#### Records to process:
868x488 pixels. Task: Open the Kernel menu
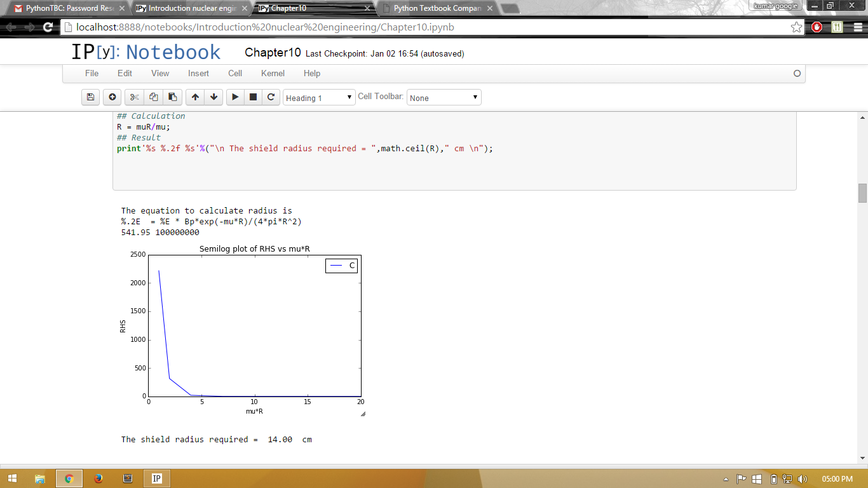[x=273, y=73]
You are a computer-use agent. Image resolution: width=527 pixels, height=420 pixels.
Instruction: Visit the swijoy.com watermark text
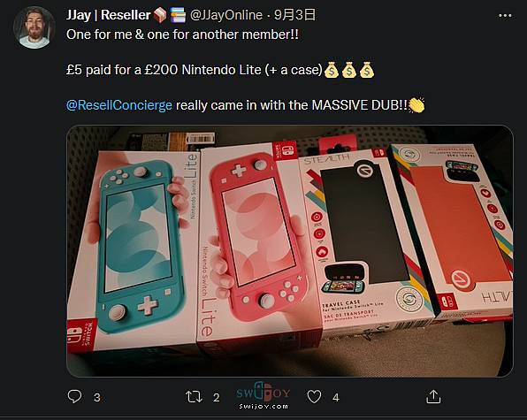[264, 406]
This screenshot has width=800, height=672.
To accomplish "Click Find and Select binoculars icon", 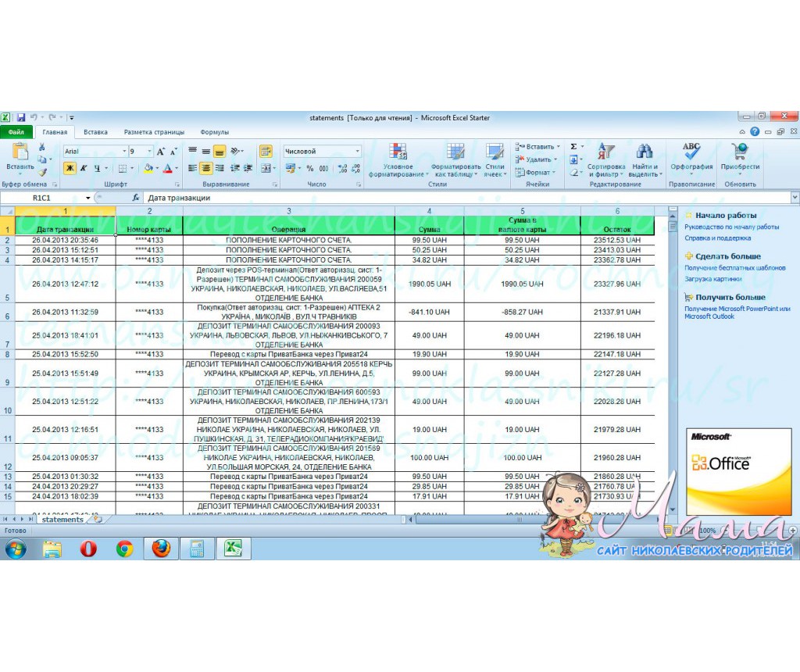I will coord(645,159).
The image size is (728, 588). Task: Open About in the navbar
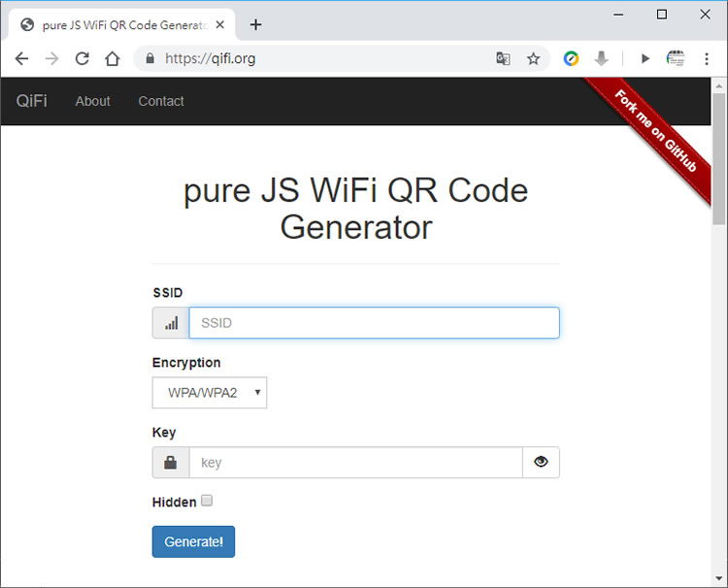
---
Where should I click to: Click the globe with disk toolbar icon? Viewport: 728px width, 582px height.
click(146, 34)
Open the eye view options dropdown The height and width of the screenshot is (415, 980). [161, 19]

#### Work instruction:
In the listing, count every line holding the word "screenshot"; answer with the count alone.

#### Your solution:
2